Requirement:
Return every line in the records that contains the string "icon", matching case exactly.
## start
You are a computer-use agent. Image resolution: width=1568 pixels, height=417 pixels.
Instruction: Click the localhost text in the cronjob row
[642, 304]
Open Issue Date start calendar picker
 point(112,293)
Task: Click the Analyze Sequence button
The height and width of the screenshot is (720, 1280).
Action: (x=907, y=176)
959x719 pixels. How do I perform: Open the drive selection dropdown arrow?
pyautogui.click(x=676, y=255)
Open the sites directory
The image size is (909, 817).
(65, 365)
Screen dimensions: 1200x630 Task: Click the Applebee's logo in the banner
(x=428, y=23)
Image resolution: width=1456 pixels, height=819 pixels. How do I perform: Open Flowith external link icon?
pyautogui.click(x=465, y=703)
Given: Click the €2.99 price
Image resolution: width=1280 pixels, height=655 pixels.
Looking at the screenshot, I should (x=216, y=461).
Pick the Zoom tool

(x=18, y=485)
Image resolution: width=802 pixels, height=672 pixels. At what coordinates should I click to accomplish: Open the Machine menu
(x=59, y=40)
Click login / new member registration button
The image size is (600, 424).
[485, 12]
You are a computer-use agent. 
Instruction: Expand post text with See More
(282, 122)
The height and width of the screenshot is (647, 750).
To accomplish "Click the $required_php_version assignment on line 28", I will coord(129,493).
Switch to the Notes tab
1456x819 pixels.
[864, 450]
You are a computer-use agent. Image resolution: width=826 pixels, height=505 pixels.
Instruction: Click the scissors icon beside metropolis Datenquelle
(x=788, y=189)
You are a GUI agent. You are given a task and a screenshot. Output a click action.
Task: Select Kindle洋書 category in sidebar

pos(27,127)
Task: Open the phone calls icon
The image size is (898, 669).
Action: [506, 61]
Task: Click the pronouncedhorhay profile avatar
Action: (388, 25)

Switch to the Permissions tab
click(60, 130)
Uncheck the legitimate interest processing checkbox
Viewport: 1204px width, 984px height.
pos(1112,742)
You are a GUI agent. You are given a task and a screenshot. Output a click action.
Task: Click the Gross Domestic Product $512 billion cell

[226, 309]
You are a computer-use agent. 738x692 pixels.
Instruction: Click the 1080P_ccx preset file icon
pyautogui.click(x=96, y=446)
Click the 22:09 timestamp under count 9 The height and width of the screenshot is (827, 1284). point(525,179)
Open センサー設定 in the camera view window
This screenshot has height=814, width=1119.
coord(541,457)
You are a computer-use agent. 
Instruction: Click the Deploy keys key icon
## end
Exercise answer:
Image resolution: width=1456 pixels, height=819 pixels. How do I perform: Open Flowith external link icon?
Instruction: Click the scissors icon beside metropolis Datenquelle
Task: Open the phone calls icon
Instruction: Click the 1080P_ccx preset file icon
Instruction: Click the Deploy keys key icon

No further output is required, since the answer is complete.